Step fiveAt last we come to the sweet spot for many CRM: management of contacts within the selling process. As you get into testing CRMs’ fit for your selling, remember these key points:

  • You probably have contacts beyond those you are selling to. If your CRM doesn’t support dealing with those contacts it will be a waste of time and money—and will probably drive you crazy.
  • Put aside the issue of B2B versus B2C (and CRM branding). It’s more about a complex sale with many steps versus a sale with less complexity and fewer steps.
  • With so many features focused on selling, it’s easy to think what you see in the CRM is how your selling should operate. This is not about “should,” it is about finding a tool that suits your selling reality.

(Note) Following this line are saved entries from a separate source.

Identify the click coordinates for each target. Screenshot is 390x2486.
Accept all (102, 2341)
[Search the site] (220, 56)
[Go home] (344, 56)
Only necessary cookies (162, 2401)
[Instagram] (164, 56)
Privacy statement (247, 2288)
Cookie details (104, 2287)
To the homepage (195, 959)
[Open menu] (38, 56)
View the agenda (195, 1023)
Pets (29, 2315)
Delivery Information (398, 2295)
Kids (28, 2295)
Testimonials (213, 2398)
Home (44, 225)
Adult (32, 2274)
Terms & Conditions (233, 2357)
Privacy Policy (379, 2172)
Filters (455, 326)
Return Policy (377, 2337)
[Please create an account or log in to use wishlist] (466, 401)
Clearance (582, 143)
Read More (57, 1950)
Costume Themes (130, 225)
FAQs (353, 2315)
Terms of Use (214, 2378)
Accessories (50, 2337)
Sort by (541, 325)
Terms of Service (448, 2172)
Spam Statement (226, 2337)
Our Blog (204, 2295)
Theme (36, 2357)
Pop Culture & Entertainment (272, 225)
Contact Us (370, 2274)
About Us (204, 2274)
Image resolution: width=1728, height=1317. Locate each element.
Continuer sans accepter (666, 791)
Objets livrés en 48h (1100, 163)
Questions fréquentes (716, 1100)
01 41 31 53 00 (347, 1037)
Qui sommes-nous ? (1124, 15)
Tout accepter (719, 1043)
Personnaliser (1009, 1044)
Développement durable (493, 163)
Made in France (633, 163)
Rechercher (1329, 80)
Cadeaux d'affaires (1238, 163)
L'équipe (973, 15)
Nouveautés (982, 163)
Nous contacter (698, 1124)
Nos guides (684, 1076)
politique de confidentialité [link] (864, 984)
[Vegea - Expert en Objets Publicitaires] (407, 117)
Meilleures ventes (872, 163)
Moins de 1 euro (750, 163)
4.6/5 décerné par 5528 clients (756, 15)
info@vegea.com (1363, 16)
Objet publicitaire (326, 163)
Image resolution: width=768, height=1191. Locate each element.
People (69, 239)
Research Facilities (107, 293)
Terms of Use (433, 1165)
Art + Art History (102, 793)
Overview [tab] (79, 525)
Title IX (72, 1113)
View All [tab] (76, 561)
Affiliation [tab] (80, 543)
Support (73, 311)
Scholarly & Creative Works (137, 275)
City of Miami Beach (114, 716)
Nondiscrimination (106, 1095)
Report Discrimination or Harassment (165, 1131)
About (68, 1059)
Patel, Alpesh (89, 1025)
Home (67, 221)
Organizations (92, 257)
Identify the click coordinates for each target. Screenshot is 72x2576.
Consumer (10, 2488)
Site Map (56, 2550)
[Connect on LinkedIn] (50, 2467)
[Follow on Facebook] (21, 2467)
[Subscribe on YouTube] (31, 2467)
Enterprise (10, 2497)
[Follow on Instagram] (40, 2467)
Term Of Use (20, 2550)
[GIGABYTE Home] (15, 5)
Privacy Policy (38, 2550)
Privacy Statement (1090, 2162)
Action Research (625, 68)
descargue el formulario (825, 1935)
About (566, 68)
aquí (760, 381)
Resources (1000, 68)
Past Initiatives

Need to See Deals in Process?

Most of the fit—or lack of it—will center on how the CRM deals with sales process or flow. This flow is often shown in “stages” and those stages often match layers of a funnel, with the first stage at the top of the funnel or the beginning of a “pipeline.”

  • Most CRM include four or more stages in their sales process. If your typical sale involves one or two, these CRM can easily over-complicate things.

Do not let what the CRM shows you make you think you should parse your process into more stages. Instead, look for a CRM that lets you streamline the process.

Regardless of the number of stages, consider whether seeing deals in process will be useful or not—don’t assume you should want or need it. Find the tab or reports that show which deals are at which stage. (If you would have to add data to see what this looks like, find examples on the CRM’s website and evaluate based on that instead.)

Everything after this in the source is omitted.